Over post-wax salads I’d spluttered “I can’t go! Who’ll take care of Nana? The new meds make her so withdrawn. She hardly talks and when she does…she told me about her and your grandpa’s final fight last night as if it were yesterday! If we just knew what it was, I’d feel better, but…Your mom can’t look after her, she’s so…busy. She doesn’t –”
Keely cut me off. “Oh my god,” she said. “Suzy? Don’t even stress.”
Now here I was with my bathing suits. What Keely had said had dug its little nails into my brainstem. I held a picture in my mind of her face when she spoke those words in the jubilant light of the juice bar: blank save for a crinkle of irritation and maybe, even as her eyes flicked back to her phone, a slight clench connoting concern. Hard to tell; therein lay the power. I carried it with me as we hurtled toward Bangkok. I would not stress.
An hour in I ordered sparkling wine and reviewed the waivers I’d signed, the big font disclaimers, the glossy photos in my dossier. The beach, the host, huts and tents from seasons past, old teammates hugging, robust again after their emaciating ordeals. Soon this would be me. In Bangkok I would meet Team Togorna, board a private jet, and fly to our secret locale. I sipped and the bubbles exploded, tiny pricks of pleasant pain against my tongue.
Last I’d drunk sparkling wine had been at Keely’s mother’s – my sister Kendra’s– wedding. During the dancing I’d plucked a ball of spun sugar off the cake and held it as I gazed out the window of the restaurant Kendra’s new wife owned – fifty-seventh floor of a bank building. I wept because the highway-coloured lake and red-eyed towers were at once so achingly beautiful and familiar as death; my sister had been, in her sparkling dress, like something of spun sugar herself; our mother wouldn’t take her dark glasses off; and Keely had ignored me all night in favour of some new goth cousins. I could never have imagined then slicing through that smoky sky.
But now! My seatmates snored lightly, the window gone the fuzzy gray of no-time. Service-summoning dings offset the engine’s low drone. Again I scanned the disclaimers. I didn’t do great on no food; probably I’d cry a few times. But no sleep? Please. I spent most nights awake, inhaling my shows (competitions only – you can have your teen moms), recording strategies in Excel. By week three I could predict the final two.
Some nights I drove the five minutes to my mother’s, held a mirror to her sleeping face, and waited for the fog. Just in case.

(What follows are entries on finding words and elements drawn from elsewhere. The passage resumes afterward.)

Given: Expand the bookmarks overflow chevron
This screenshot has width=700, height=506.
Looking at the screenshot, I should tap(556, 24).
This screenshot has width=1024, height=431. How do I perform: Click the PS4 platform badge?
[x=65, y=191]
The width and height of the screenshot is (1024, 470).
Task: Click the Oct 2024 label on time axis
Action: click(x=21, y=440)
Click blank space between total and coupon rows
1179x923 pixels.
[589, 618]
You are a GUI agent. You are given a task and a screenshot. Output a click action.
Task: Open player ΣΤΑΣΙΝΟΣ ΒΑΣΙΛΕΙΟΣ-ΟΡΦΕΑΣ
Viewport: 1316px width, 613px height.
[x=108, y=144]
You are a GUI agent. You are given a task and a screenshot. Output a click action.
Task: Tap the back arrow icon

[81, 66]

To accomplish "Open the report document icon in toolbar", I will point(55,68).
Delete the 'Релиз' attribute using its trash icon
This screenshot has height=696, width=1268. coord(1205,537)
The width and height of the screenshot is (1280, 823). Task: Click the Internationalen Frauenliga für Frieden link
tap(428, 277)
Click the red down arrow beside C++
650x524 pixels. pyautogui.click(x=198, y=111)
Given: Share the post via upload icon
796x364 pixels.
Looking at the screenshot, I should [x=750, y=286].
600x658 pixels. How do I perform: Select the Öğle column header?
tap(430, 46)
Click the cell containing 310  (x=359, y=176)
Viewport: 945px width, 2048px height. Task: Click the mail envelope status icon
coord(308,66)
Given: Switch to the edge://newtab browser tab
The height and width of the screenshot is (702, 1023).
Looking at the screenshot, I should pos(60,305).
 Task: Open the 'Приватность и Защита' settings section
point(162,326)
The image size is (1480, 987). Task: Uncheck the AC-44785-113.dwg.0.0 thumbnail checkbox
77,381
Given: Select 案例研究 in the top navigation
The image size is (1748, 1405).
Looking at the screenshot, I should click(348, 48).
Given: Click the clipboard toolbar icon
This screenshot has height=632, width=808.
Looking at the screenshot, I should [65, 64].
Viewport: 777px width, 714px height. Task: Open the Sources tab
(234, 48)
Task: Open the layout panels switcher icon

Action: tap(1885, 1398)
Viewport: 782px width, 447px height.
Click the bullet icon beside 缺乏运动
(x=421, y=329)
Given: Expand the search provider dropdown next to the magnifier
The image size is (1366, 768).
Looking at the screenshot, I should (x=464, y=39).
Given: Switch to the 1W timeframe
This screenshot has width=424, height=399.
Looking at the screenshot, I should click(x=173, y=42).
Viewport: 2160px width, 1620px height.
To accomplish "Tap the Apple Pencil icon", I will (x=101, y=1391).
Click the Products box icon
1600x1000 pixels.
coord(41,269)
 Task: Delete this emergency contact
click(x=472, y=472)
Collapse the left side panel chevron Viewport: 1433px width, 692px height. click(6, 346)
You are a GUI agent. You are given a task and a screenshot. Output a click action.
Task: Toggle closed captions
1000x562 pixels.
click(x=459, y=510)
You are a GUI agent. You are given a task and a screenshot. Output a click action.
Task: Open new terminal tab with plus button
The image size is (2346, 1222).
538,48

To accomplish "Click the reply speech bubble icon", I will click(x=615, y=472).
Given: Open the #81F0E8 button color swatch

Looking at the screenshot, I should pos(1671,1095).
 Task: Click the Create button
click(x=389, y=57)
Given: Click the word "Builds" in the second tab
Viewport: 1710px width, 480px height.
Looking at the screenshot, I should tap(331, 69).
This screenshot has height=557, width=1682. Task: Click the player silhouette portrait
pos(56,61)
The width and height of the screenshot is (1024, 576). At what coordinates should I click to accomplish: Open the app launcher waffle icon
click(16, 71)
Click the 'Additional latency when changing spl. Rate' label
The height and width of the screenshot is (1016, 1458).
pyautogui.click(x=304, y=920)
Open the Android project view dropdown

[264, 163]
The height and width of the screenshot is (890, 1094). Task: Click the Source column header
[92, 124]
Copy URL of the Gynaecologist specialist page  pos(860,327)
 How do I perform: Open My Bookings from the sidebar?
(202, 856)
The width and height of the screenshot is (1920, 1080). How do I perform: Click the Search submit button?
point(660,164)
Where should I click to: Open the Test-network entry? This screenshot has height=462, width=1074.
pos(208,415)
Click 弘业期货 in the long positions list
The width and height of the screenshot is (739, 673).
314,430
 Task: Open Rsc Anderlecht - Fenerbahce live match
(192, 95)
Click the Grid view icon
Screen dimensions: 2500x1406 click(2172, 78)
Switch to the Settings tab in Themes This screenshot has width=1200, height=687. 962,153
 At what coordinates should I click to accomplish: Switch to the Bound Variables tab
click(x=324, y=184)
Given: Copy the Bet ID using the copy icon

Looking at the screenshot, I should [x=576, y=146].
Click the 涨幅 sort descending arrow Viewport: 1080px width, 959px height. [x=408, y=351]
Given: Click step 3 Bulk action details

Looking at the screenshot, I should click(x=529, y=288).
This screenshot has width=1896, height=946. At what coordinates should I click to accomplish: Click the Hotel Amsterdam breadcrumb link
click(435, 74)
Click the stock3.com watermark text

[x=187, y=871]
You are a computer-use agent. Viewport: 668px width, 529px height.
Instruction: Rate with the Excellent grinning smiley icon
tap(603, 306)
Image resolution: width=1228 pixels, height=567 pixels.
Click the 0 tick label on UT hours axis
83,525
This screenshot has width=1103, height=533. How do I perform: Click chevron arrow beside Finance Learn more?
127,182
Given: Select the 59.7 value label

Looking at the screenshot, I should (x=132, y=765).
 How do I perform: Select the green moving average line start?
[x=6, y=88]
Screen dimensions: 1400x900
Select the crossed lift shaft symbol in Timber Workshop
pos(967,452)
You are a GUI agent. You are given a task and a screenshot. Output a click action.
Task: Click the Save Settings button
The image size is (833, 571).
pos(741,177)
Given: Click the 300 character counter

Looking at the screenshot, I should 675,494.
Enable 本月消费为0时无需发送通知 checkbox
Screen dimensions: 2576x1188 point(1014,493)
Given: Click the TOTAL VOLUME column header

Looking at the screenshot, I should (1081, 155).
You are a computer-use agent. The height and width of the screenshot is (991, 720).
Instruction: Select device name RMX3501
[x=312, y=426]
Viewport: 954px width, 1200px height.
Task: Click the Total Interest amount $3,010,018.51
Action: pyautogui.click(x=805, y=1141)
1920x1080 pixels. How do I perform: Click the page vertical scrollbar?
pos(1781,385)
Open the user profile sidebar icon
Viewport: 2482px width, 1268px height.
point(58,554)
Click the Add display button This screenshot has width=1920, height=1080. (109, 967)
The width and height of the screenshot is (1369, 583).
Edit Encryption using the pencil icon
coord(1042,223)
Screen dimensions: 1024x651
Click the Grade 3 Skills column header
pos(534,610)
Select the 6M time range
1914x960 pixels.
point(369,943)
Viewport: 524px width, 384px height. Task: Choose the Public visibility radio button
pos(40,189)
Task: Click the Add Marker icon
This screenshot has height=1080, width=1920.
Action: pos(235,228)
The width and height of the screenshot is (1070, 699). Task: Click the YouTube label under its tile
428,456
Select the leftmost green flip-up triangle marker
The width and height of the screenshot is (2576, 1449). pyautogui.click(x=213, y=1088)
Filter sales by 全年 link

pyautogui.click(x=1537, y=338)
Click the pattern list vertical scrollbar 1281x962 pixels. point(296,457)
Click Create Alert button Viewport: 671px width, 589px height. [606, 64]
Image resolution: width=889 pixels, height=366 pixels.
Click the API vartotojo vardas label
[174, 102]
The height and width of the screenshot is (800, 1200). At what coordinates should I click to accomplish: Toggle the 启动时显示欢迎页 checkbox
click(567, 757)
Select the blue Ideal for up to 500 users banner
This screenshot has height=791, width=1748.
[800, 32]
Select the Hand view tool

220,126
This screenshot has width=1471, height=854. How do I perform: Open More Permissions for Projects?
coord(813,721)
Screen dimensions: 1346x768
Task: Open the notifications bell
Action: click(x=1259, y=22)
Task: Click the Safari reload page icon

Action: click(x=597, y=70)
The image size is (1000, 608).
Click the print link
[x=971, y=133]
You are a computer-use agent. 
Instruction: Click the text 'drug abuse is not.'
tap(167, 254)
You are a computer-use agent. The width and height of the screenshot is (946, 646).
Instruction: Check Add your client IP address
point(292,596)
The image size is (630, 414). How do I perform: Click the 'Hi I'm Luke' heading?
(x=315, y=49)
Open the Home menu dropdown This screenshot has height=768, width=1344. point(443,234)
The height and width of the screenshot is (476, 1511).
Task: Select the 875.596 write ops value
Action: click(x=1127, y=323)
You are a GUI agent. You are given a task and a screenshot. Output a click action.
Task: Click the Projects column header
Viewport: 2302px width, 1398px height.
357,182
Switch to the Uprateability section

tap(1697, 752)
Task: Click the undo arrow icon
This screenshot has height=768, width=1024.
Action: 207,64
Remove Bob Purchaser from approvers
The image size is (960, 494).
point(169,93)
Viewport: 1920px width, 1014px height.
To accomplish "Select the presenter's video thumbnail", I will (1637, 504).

Other times I went to the 24-hour gym. At thirty-seven I had a slamming body in spite of my dead-end desk job plus a brain that pulsed with the will and tools to win.
Don’t even stress.
When I closed my eyes, I saw it. The crew erecting their equipment like spindly totems behind a scrim of blowing sand. The wavy-haired host in his cabana, studying the games and their rules. The craggy, reddish cliffs hugged by humps of verdant jungle, blurred at the edges like so much smudged pastel. The elegant swath of sea – now turquoise, now beige and irate. Though my journey had just begun, I could see, too, the end, as it actually came to pass. When I stood for hours on a stump – no mother on my mind, abs engaged, ignoring the sweat that snaked around the buttons of my sun-singed spine until immunity was mine. When I addressed the council for the final time – just as I’d rehearsed back in The Six – the steamy jungle redolent with freshness and decay. When they listened and I won and could, at last, make it rain.